* **SOURCE**:
Top 25 Testing Christmas Songs
Chart Explanation 11-27-17
If your radio station does Christmas music, do not fly blind. If you do research of your regular music throughout the year, why not make it a priority to play the best Christmas songs for your audience? It may take incentivizing your audience with $50 or $100 Shopping Spree’s in the form of Gift Cards, to entice them to listen through to 35 total Christmas songs, which is the amount stations on the secular side have found people will sit through without incentive.
I recommend, if you play the songs, you research the songs. I also recommend you begin your research with the most played, and exposed titles, as you will find with Lauren Daigle “Noel,” or “Light of the World,” or “Glorious” by For King & Country, in spite of the airplay your audience gives those songs this year or last, it takes about three years to see a pop on titles like that, because even with an ‘all-Christmas’ format, it takes hundreds of spins for your audience to get overly familiar with those titles. In the case of Brandon Heath with 39% familiar, I’d play it, as the overall score is amazingly high, and over a couple of years it could rise, as Lauren Daigle “Light of the World,” did last year at WAY-FM.
In those cases, I believe low familiarity only dictates exactly that, and doesn’t dictate playing the song or not. I believe in continually exposing new Christmas music from your core artists. I also believe your core artists change over time. Mediabase has an easy tool that can show you your core artists at the click of a button.

* **DATA RECORDS**:
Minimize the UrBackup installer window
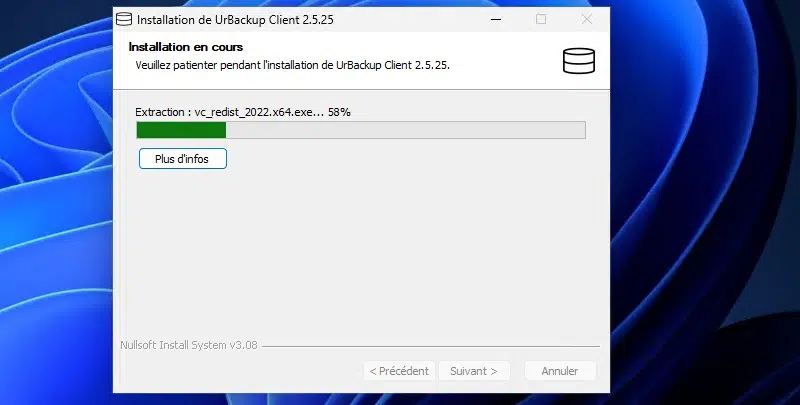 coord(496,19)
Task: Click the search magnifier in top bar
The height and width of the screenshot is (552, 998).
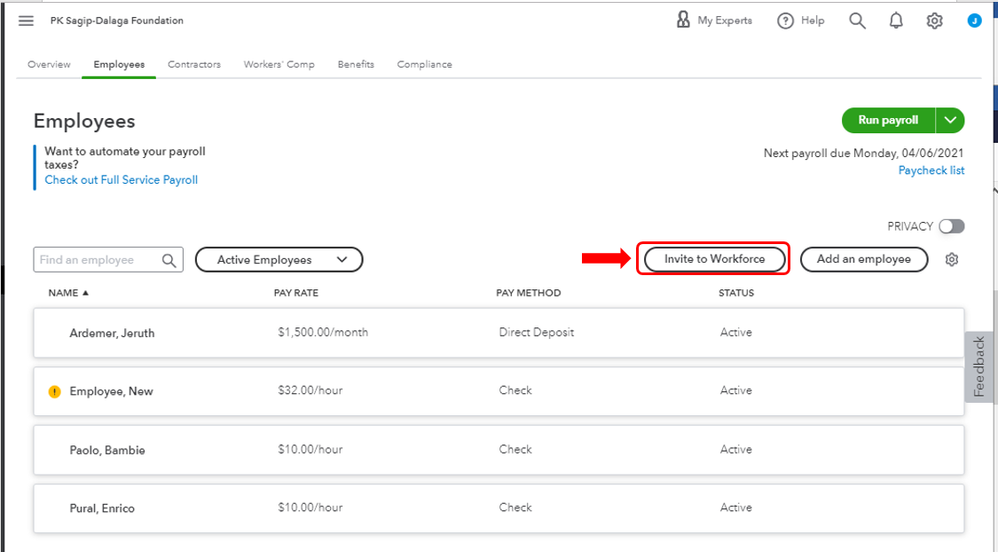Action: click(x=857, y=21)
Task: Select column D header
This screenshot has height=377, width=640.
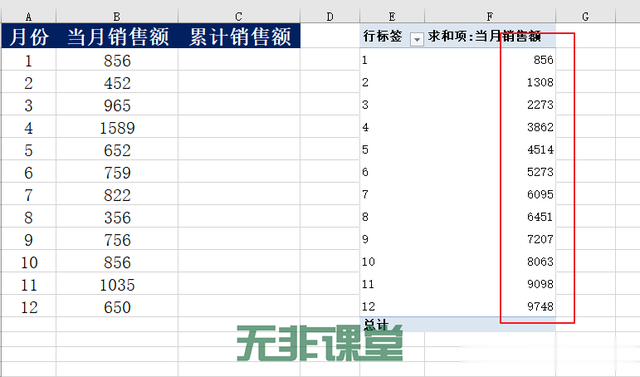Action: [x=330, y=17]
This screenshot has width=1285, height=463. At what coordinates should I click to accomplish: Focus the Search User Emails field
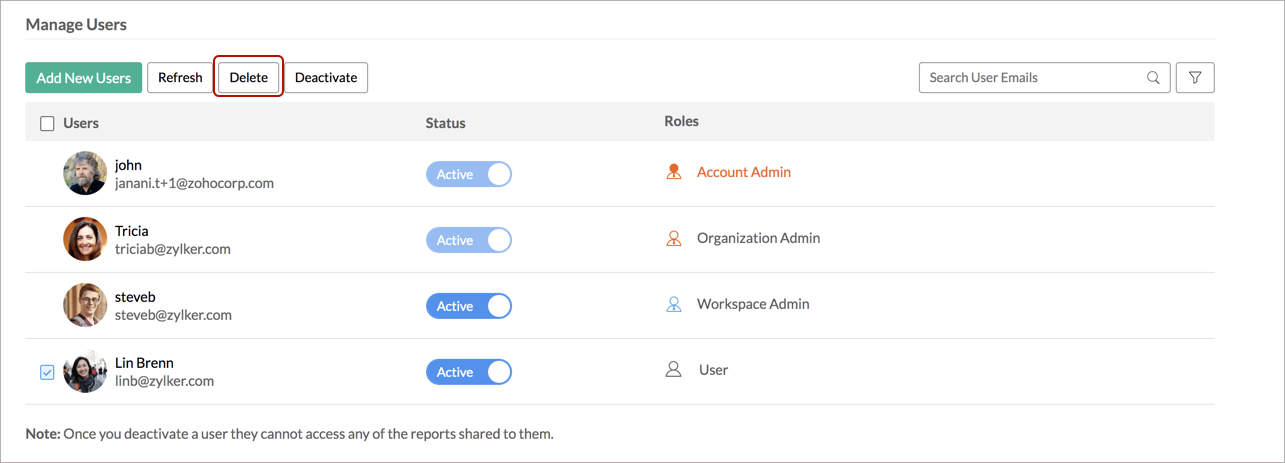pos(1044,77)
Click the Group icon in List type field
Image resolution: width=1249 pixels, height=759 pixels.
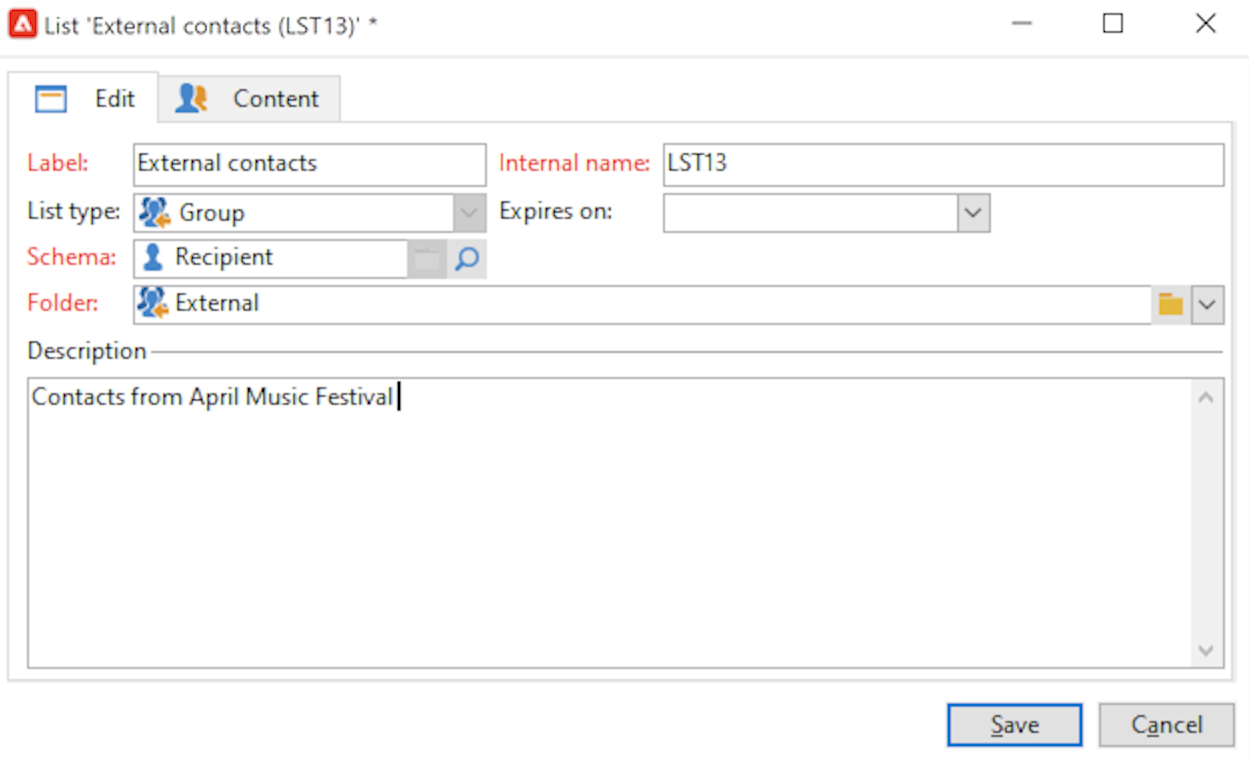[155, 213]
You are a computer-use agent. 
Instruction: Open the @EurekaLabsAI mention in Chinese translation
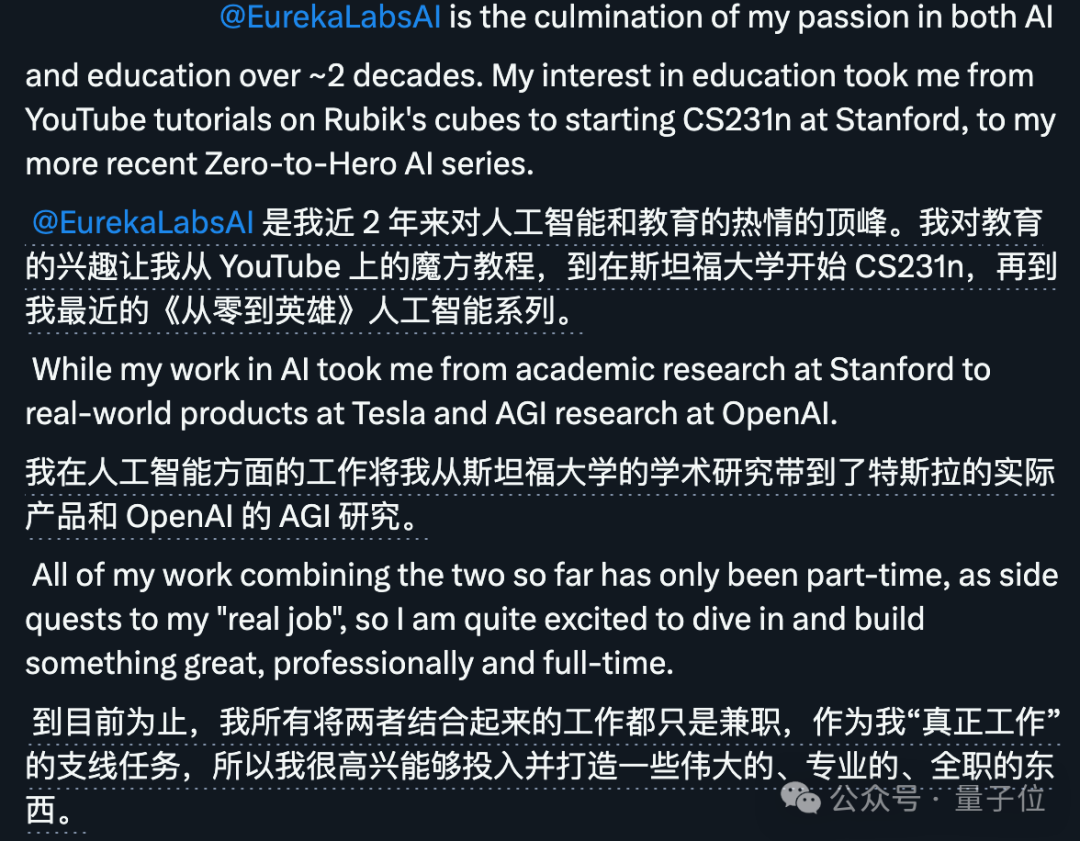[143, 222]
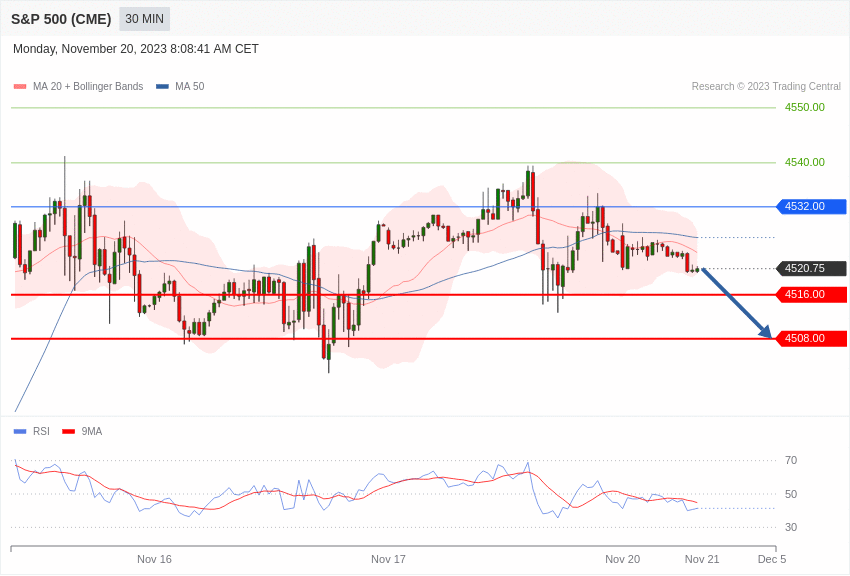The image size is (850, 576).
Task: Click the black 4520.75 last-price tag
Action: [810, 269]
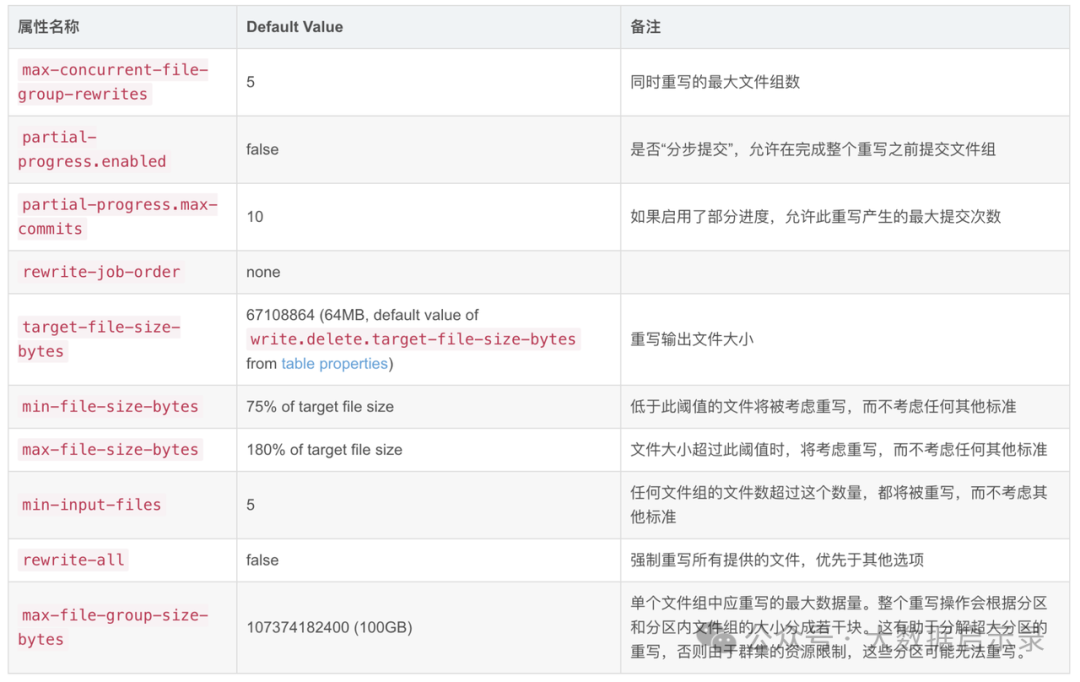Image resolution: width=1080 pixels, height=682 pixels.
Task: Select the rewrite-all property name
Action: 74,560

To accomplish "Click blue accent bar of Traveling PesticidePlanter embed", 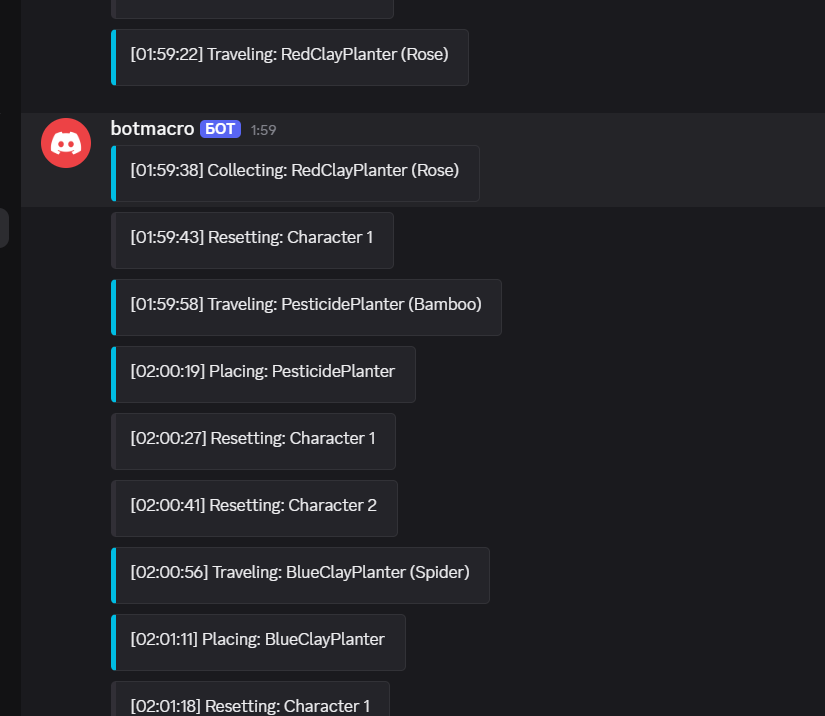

* **OBJECTIVE 1**:
In the Christmas song chart explanation, how many total Christmas songs have stations on the secular side found people will sit through without incentive?
* **OBJECTIVE 2**:
Copy out everything in the Christmas song chart explanation from "I recommend, if" down to "year at WAY-FM.".
* **OBJECTIVE 3**:
Pick up the Christmas song chart explanation after its final sentence and keep writing it.

* **RIGHT ANSWER 1**:
35 songs.

* **RIGHT ANSWER 2**:
I recommend, if you play the songs, you research the songs. I also recommend you begin your research with the most played, and exposed titles, as you will find with Lauren Daigle “Noel,” or “Light of the World,” or “Glorious” by For King & Country, in spite of the airplay your audience gives those songs this year or last, it takes about three years to see a pop on titles like that, because even with an ‘all-Christmas’ format, it takes hundreds of spins for your audience to get overly familiar with those titles. In the case of Brandon Heath with 39% familiar, I’d play it, as the overall score is amazingly high, and over a couple of years it could rise, as Lauren Daigle “Light of the World,” did last year at WAY-FM.

* **RIGHT ANSWER 3**:
If playing Christmas music is a yearly event, why not be the most researched you can be year to year? Why not put your BEST Christmas foot forward for your station versus, just doing the same thing you’ve done the years before?
“How Many Kings” from Downhere may forever be to CCM what Mariah Carey is to secular radio, which is the staple number one researching Christmas song of all time.
Casting Crowns, Jeremy Camp, Sidewalk Prophets and For King & Country show up more than one in the top 50, as do titles, “Mary Did You Know?,” “O Holy Night,” and “Joy To The World.”
Next week, I will reveal the 26 – 50 researching songs, followed by this years’ most played Top 25.
The Moneyball Chart Methodology
Instead of one chart that focuses specifically on airplay, the Moneyball Chart combines airplay with sales, streaming and research for the purpose of finding the Momentum in Music, which is most times the differentiator on songs that stall and the ones that continue to chug along.
The Moneyball Chart is created based on a points system, where each column of information can add a maximum of up to 10 points for that column, with the points from each column adding to the overall totals.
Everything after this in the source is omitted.